LA BOTTERI, CORRISPONDENTE DA ALTROVE

di GIORGIO GANDOLA – La corrispondente da Pechino è a Pechino. Dovrebbe essere una banalità, invece è una notizia sconvolgente perché Giovanna Botteri è finalmente tornata in Cina dopo mesi di stranianti servizi confezionati da Roma, sede Rai. Lo scenario era curioso, le immagini scorrevano sul sempre affascinante mondo orientale. Ma l’esperta di Xi Jinping, del pianeta diversamente capitalista e del Covid miracolosamente debellato parlava da ottomila chilometri di distanza. Ne converrete: l’esperienza fa molto, ma attraverso il telescopio certi dettagli sfuggono.

La vicenda, che un critico cinematografico privo di fantasia chiamerebbe “distopica”, aveva suscitato anche una polemica politica, con un’interrogazione in Commissione di Vigilanza per sapere quale fosse il motivo per il quale il servizio pubblico pagava una sede a Pechino e la giornalista se ne stava a Saxa Rubra o dintorni. Risposta dell’azienda: “C’erano problemi per il visto”. Una volta risolti, un mese fa lei è salita sull’aereo ed è tornata in trincea. Anzi nell’appartamento di Pechino, praticamente scoraggiata a mettere il naso fuori perché ”non sono ancora stata vaccinata”.

Lo ha rivelato a Mara Venier, in un collegamento con “Domenica In”, dopo aver ascoltato il video-messaggio di Kabir Bedi sull’emergenza in India. “Non ho ancora ricevuto neanche la prima dose perché sono tornata a Pechino all’inizio di aprile”, ha spiegato la giornalista. “Avrei potuto sottopormi al vaccino in Italia tra febbraio e marzo, ma in quel periodo le vaccinazioni erano appena partite e non me la sentivo di togliere dosi alle persone più anziane, che rischiano di morire se prendono il Covid”.

Una nobile posizione, molto diversa da quella di alcuni colleghi entrati senza ritegno a ingrossare le file dei furbetti del vaccino. La situazione però le crea una nuova complicazione: se prima raccontava la Cina da Roma, adesso rischia di spiegarne le curve (con i soliti effetti speciali) senza la libertà di movimento di chi è vaccinato. Con l’aggravante di doversi occupare di un Paese già incline in situazioni normali a rivelare ai media solo ciò che gli fa comodo. Lei ammette di non sapere come muoversi, ma il dottor Francesco Le Foche, immunologo del Policlinico Umberto I di Roma, le viene incontro. “Se fossi in lei, farei qualsiasi vaccino possa capitare. L’Organizzazione mondiale della Sanità ha appena approvato anche il Sinopharm, può farlo in tutta tranquillità”.

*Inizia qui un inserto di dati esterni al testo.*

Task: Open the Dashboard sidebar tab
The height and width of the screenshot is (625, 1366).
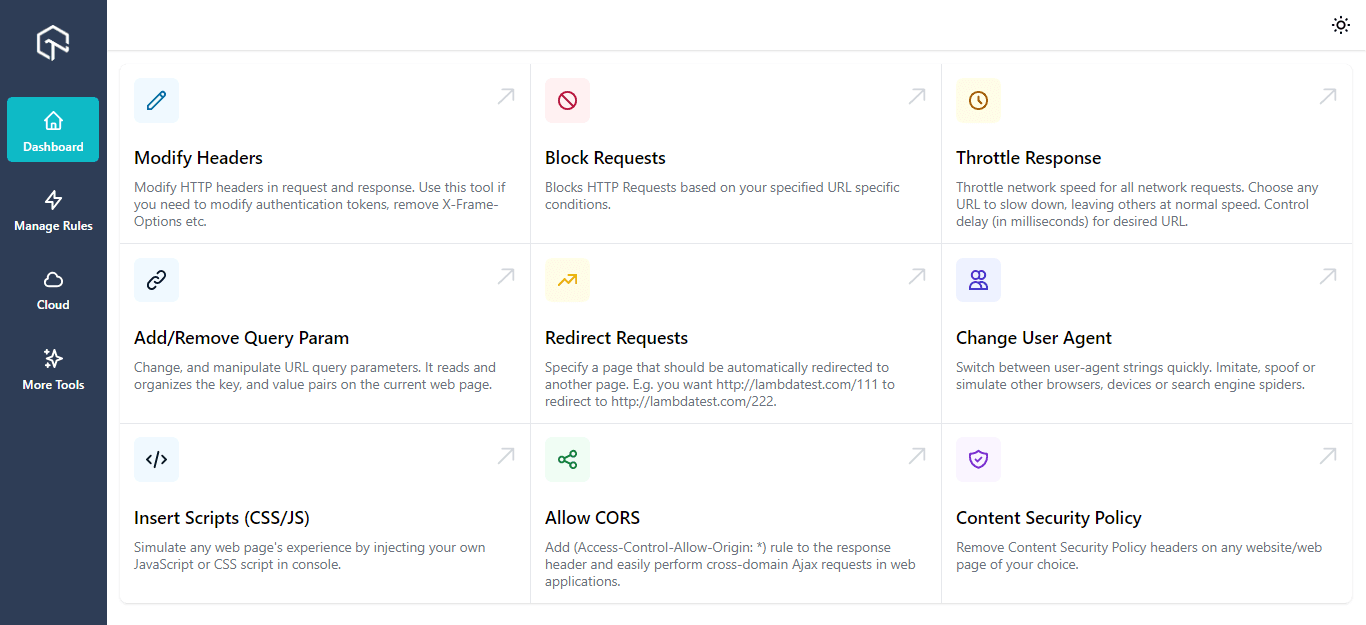Action: click(x=53, y=130)
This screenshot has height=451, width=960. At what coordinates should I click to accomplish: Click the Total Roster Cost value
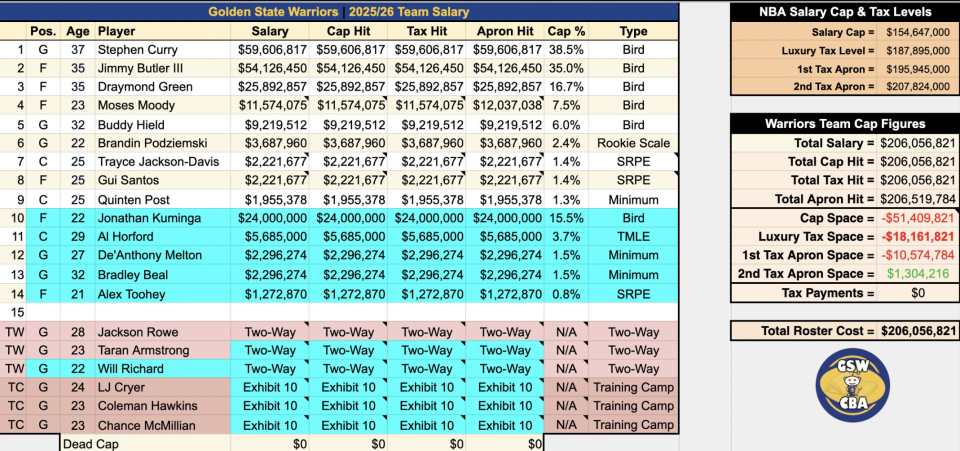point(918,331)
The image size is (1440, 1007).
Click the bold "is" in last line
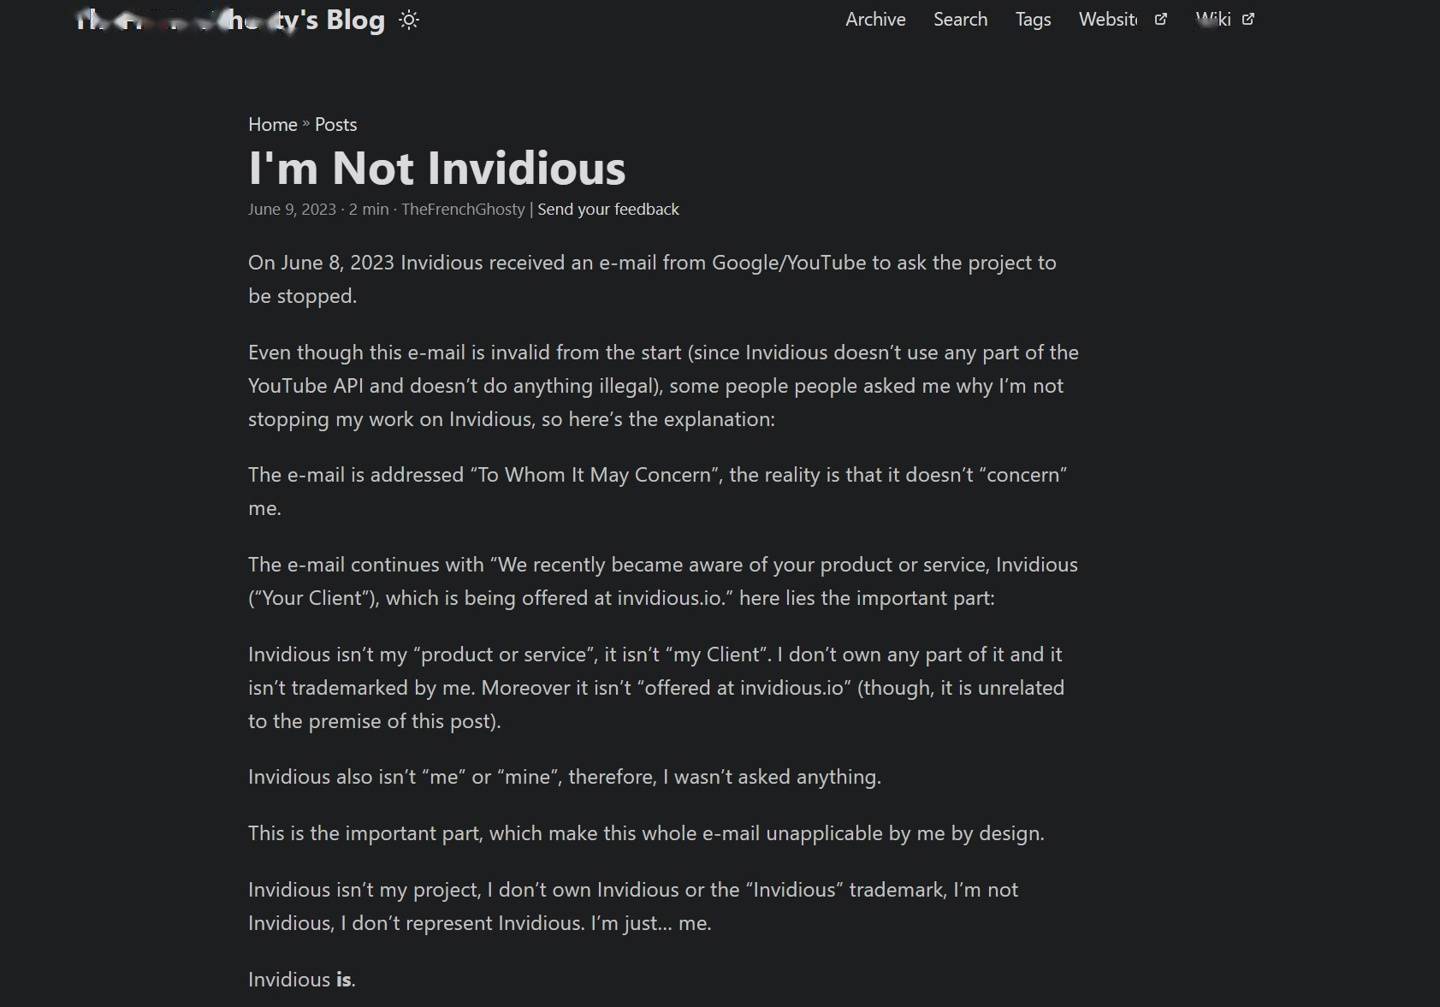(344, 980)
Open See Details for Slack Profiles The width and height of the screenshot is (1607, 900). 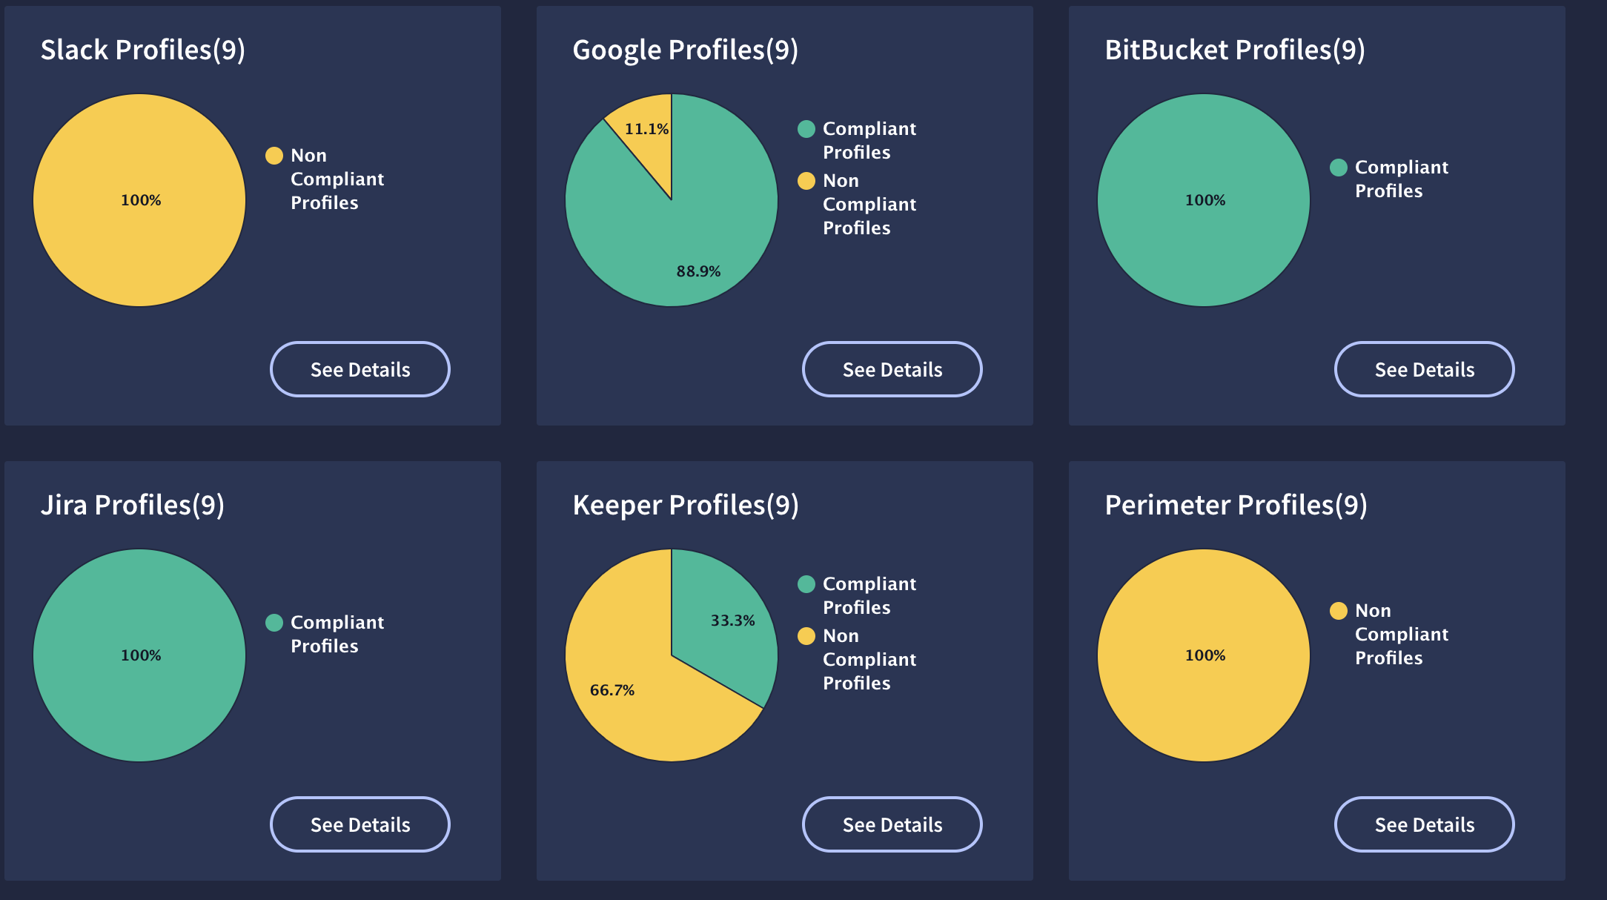point(360,369)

Una buona notizia. Lei ama la Cina e ne condivide ogni sospiro. A tal punto da affermare: “Ha sconfitto il Covid prima ancora dell’avvento dei vaccini”. Fosse vero, possiamo immaginare con quali metodi. L’Oms non è mai riuscita a chiudere un’inchiesta seria su questo record, anche per mancanza di medici da intervistare dalle parti di Wuhan. Così la nostra inviata speciale, cresciuta con il mito di Tiziano Terzani e Peter Arnett, ha deciso di occuparsi d’altro. Per esempio dell’India.

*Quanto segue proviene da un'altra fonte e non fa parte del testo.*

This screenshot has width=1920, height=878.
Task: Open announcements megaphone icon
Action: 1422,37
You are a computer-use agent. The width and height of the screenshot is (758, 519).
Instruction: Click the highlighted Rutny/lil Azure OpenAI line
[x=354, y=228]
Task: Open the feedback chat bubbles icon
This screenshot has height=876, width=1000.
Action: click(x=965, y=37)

È lei che da Pechino, con drammatiche immagini di Calcutta alle spalle, racconta la ferocia dell’epidemia sulle rive del Gange. E il cerchio si chiude, fra sfortuna e disguidi: ieri spiegava il virus cinese da Roma, oggi pennella giornalismo sul fronte indiano da piazza Tien An Men, a 3800 chilometri di distanza. Con aeroporti chiusi e altissimo rischio di infezione non si può fare diversamente, ma l’effetto sarebbe lo stesso se parlasse da Ladispoli o da Vipiteno. Come si suol dire, dentro la notizia. Con il rischio che la Rai, nonostante investimenti e prosopopea, abbia le stesse della Squilla di Sorrento.

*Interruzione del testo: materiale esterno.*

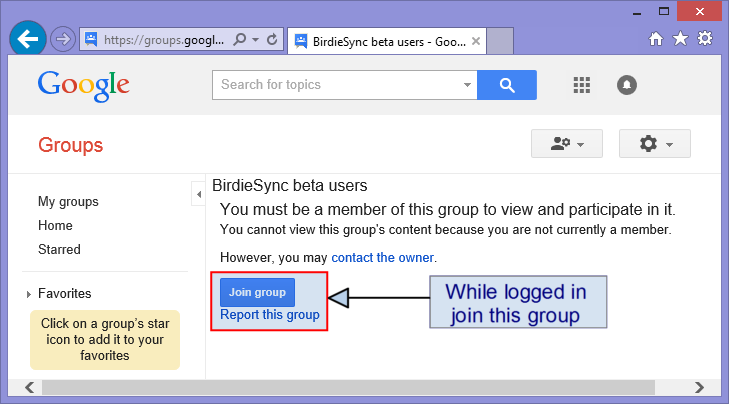Open the Groups settings gear dropdown

click(x=655, y=144)
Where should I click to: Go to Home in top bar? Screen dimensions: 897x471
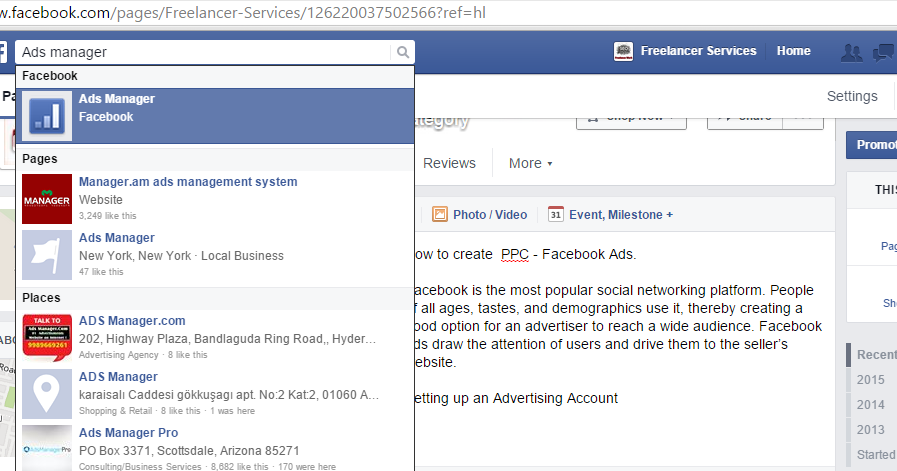793,52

Neppure lady Botteri è sfuggita alla regola di sua maestà il caporedattore centrale: “Già che sei lì…”. Il continente è lo stesso, che problema c’è? A me capitò un’avventura simile qualche decennio fa, quando ero a Chicago e ricevetti una telefonata da Milano: “Prendi il primo aereo e vai in Patagonia. Hanno arrestato Priebke. Già che sei lì…”. Lì dove? “Lì in America”. Giusto, il mondo è piccolo. La differenza è che a Bariloche dovetti andarci davvero.